Don’t get me wrong, I like Christmas songs. Just not all of them.some are just grating, for a variety of reasons. Here are four of the worst offenders. I won’t link to them because they are terrible.
1) “Do They Know It’s Christmas?” By Band Aid. Multiple sins here. The lyrics are moronic. They say there will be no snow in Africa this Christmas, like that’s some sad thing. Guess what, geniuses? Not only is a large part of Africa straddling the equator, but it’s also summer there in the parts that don’t. Of course there won’t be snow. There won’t be snow in Barbados or Honolulu either. As far as the title question, they most certainly know if they are Christian since all you need is a functioning calendar.
2) “Santa Baby” by many performers. This song is sung by an apparent prostitute who attempts to seduce Santa and blackmail him for extravagant gifts. A horrible message, obviously. I find out difficult to understand this song’s enduring popularity.

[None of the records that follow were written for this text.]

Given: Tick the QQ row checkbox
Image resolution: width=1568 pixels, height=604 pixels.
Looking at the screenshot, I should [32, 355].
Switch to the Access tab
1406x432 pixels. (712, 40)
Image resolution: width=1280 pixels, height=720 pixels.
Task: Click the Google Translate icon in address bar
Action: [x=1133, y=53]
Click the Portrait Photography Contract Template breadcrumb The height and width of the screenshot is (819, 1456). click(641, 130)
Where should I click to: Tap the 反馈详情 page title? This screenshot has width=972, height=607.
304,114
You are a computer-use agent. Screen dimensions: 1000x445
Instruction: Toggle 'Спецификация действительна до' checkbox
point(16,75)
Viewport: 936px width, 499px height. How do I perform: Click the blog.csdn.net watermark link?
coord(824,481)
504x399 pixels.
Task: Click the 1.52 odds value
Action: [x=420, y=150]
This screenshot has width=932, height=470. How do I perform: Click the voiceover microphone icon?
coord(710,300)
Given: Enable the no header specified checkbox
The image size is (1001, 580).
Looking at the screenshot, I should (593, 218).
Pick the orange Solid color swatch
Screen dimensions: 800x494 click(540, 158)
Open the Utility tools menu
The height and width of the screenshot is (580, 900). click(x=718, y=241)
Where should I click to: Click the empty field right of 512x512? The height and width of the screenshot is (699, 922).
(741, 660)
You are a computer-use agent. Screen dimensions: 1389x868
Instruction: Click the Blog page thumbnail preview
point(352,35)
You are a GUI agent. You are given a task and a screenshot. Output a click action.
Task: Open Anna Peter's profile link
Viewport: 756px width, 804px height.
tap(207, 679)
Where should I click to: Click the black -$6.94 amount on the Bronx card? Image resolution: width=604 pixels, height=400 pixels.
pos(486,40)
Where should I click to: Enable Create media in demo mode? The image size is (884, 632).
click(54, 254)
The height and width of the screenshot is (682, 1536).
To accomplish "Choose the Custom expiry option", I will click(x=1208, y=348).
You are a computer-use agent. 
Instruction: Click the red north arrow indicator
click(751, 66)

3) Any Christmas song by Michael Bolton. I was tempted to check to make sure Bolton has made a Christmas album, but since every act that sells more than ten albums has to make one, I didn’t bother. I also didn’t want to get any Bolton songs emblazoned in my memory by accident. His abomination of a “Dock of the Bay” is memory enough.
4) “Last Christmas” by Wham. Other than mentioning Christmas, this song has nothing to do with Christmas. You could replace Christmas with “summer” or “Flag Day” and have the exact same craptacular song. Except then we wouldn’t have it inflicted on us each year.
5) Anything by Mannheim Steamroller or Trans-Siberian Orchestra. What would Bach or Beethoven come up with if they had access to modern synthesizers? We’ll never know, but hopefully nothing like these two groups. I can take about three minutes of either one. Unfortunately their shortest songs are eighteen minutes long.
Please don’t listen to these songs. With your help we can free future generations from their grasp. If not for you, do it for the children. Happy Holidays.